* Exercise
Below is a listing; retype exactly the lines between the one containing "Task: Close the" and the one containing "Screen dimensions: 1352x616", inclusive, minus the pictures.

* Given entries

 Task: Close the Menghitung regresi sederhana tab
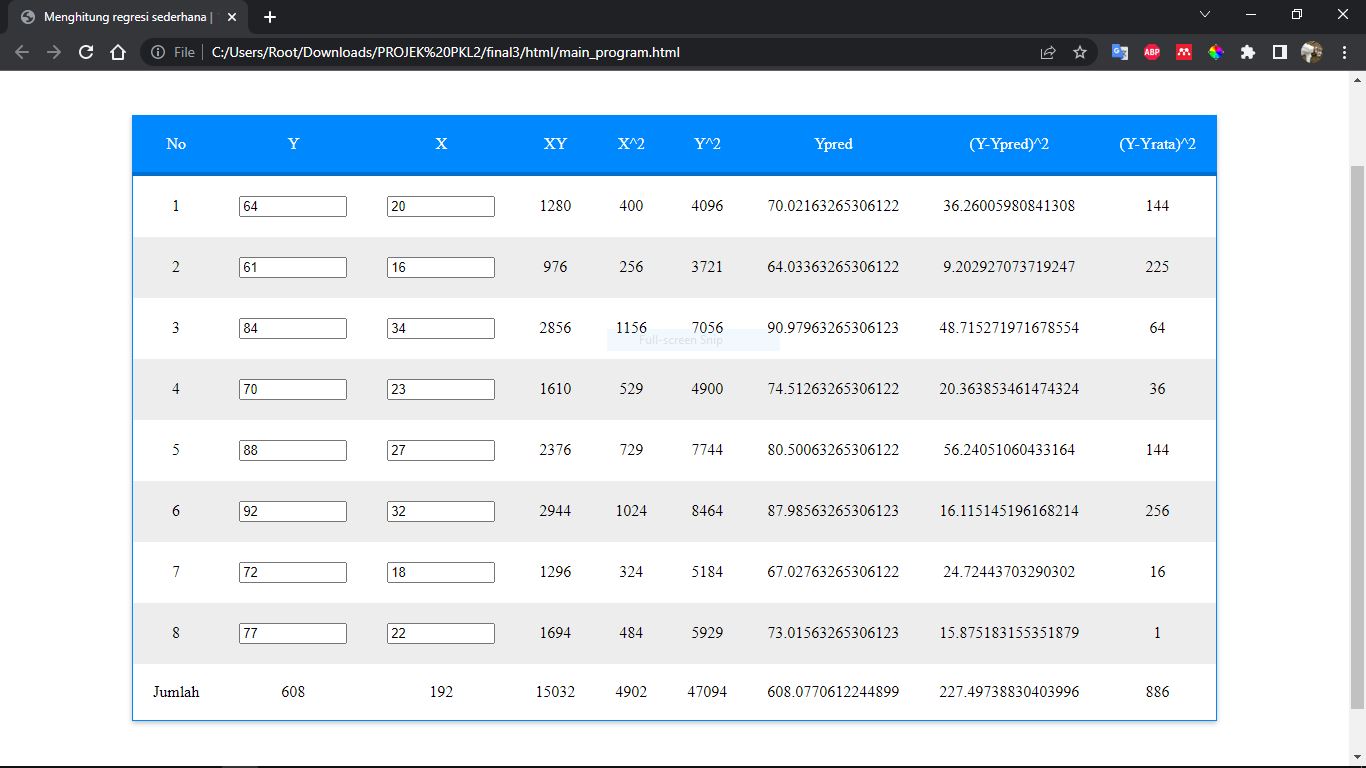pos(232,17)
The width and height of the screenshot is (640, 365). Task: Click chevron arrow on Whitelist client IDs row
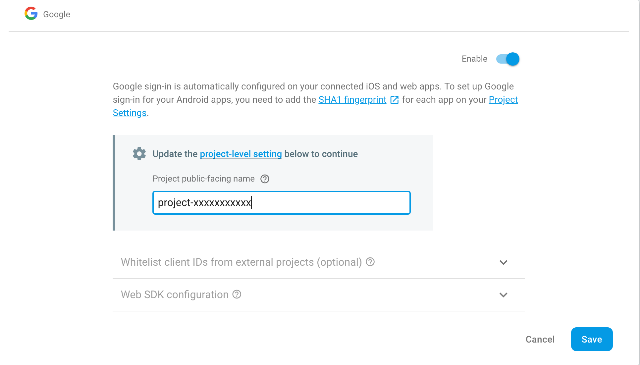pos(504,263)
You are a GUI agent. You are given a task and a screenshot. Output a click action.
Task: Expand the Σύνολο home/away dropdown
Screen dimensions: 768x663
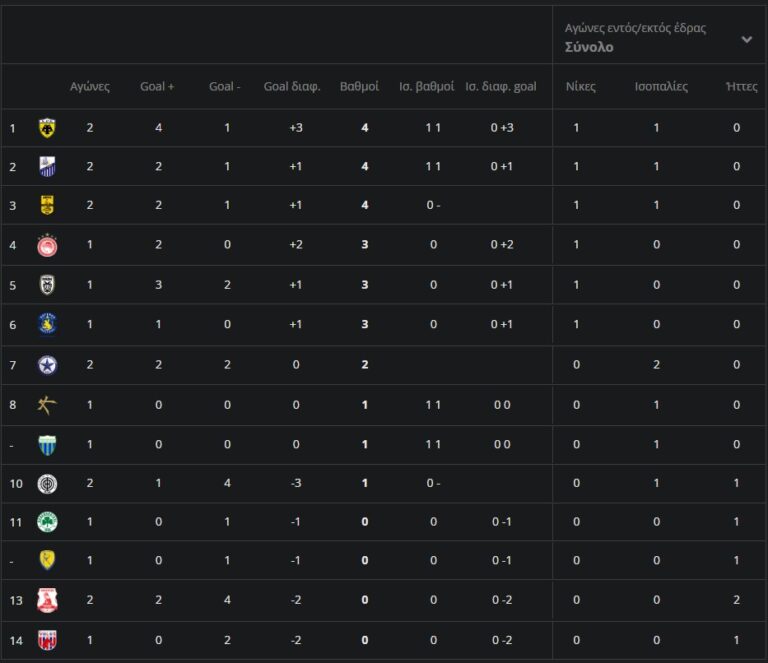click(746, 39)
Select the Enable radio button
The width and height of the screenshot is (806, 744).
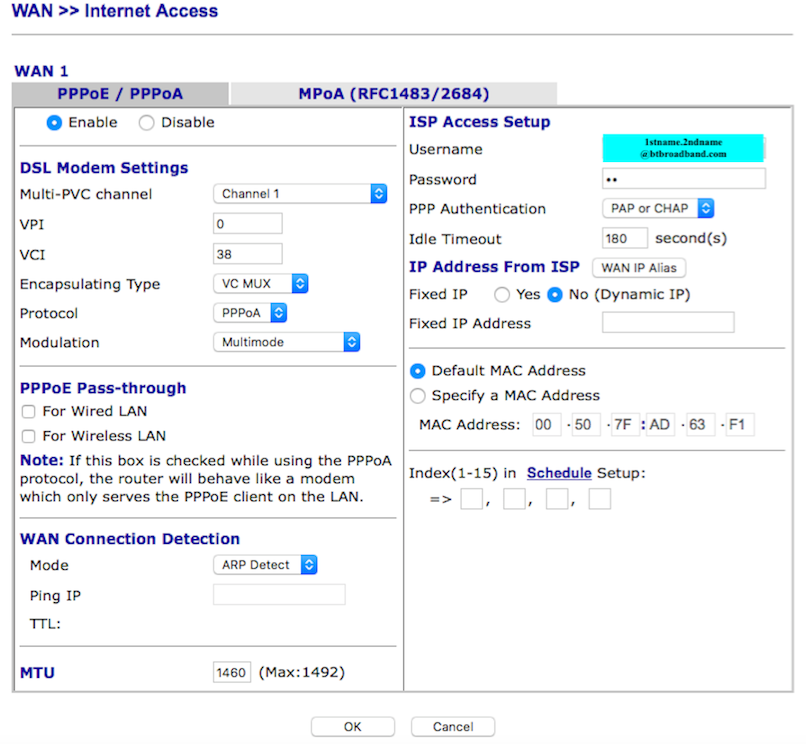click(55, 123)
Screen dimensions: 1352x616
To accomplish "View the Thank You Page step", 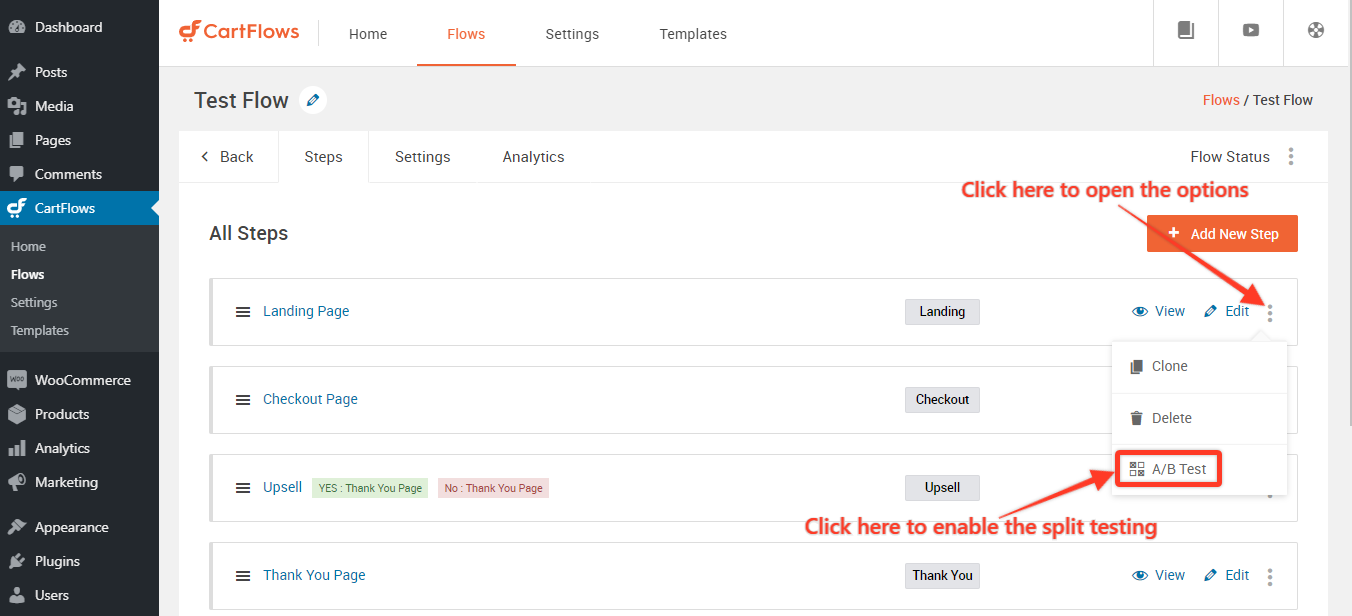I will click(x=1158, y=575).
==
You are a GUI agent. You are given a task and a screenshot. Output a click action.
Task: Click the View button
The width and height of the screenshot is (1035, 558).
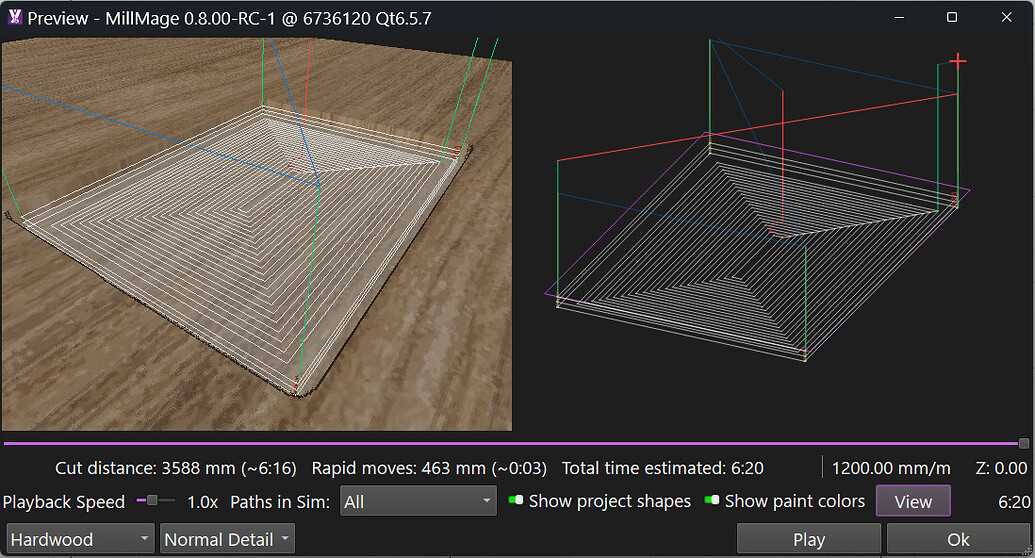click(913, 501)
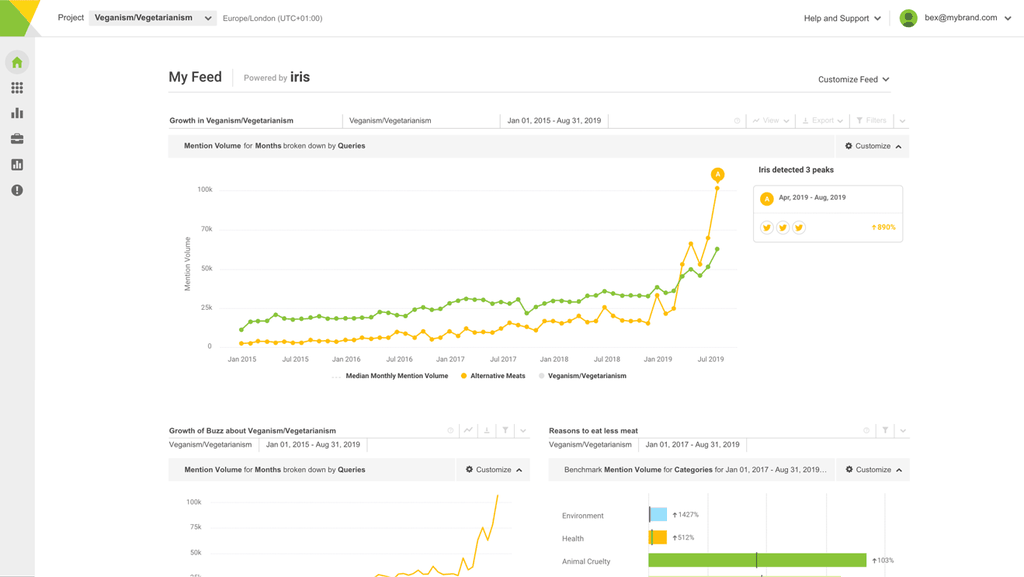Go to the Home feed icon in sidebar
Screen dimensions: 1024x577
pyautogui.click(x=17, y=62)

* Output for this task
 Task: Close the Menghitung regresi sederhana tab
pos(232,17)
The width and height of the screenshot is (640, 365). Task: Click chevron arrow on Whitelist client IDs row
pos(504,263)
You are a GUI agent. You are given a task and a screenshot. Output a click action.
Task: Expand the Σύνολο home/away dropdown
Screen dimensions: 768x663
click(746, 39)
Select the Enable radio button
The width and height of the screenshot is (806, 744).
click(55, 123)
Screen dimensions: 1352x616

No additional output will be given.